Ao menos cem pessoas, a pé ou em motocicletas, fazem diariamente o trajeto entre Santa Elena de Uairén, na Venezuela, e o Brasil por meio da propriedade de Oliveira, que fica a cem metros de uma casa de veraneio da governadora Suely Campos (PP).

"Não tenho opção, preciso comprar arroz, açúcar e óleo. Se não passar aqui, não terei o que comer", disse Carlo Alandi, um dos que fazem a travessia ilegal, de moto.

Durante meia hora, na última quinta (29), a Folha flagrou ao menos dez motos com dois ocupantes cada e seis pedestres usando a casa para a travessia. Dois dias antes, camionetes entraram ilegalmente no Brasil por outro ponto.

Há, além da casa de Oliveira, ao menos outros sete pontos na área urbana de Pacaraima usados para a travessia clandestina, que dura 15 minutos, caso seja feita de moto e as condições do trajeto estejam favoráveis.
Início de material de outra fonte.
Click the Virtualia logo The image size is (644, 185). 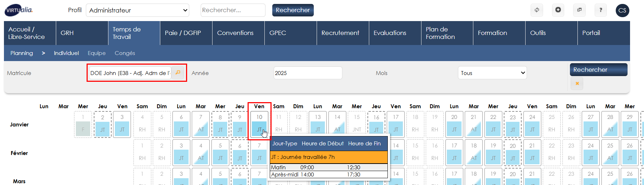pos(19,10)
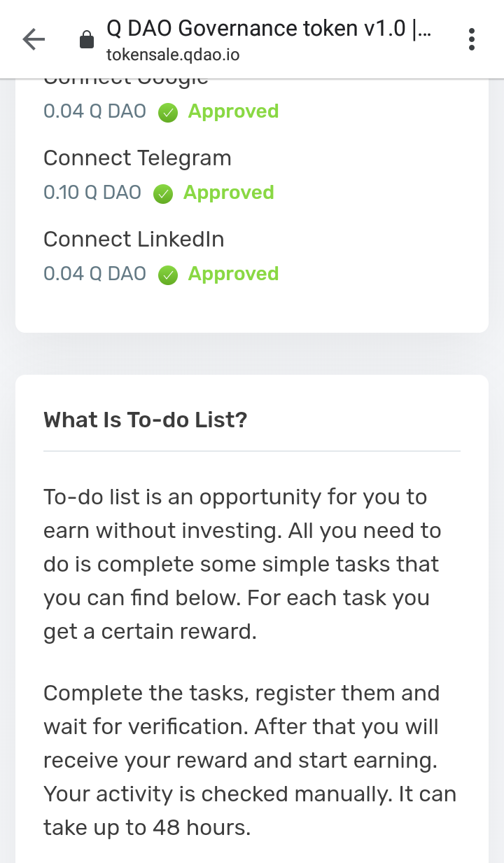
Task: Select the Connect LinkedIn task
Action: [x=134, y=240]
"Não há o que fazer, não dá para impedir. Mas, além disso, é uma questão de solidariedade. Estão com muita fome, a gente vê pelo que transportam nas motos. Não dá para proibir ninguém de querer comer", diz o aposentado.

Há uma faixa de 30 metros sem construções entre a casa e os marcos divisórios, exigência legal, o que facilita a ação dos motociclistas.

Até um trecho pantanoso foi usado por venezuelanos, com a orientação de nativos, que chegaram a cobrar R$ 20 para indicar a melhor rota.

Óleo de cozinha, açúcar, creme dental, arroz e maionese são os itens mais transportados tanto nas rotas clandestinas como na fronteira oficial entre os países, aberta para pedestres até as 20h. Veículos brasileiros não entram no país vizinho, mas alguns carros venezuelanos cruzaram a fronteira rumo ao Brasil.

A travessia é favorecida pela fiscalização quase inexistente. A Folha foi à unidade da Polícia Federal, mas não encontrou nenhum agente –tinham saído em missão, segundo um vigilante. Nas fronteiras, nenhum sinal de repressão foi identificado.

"Tenho casa na Venezuela, mas vim para cá viver na miséria. Melhor isso do que morrer de fome. Em janeiro virá mais gente, pois Santa Elena está perigosa e lá já não há o que fazer ou o que comer", diz Giancarlo Ramirez, que está no país com mulher e filhos e tem vivido nos fundos de uma entidade que emprestou o espaço para três famílias.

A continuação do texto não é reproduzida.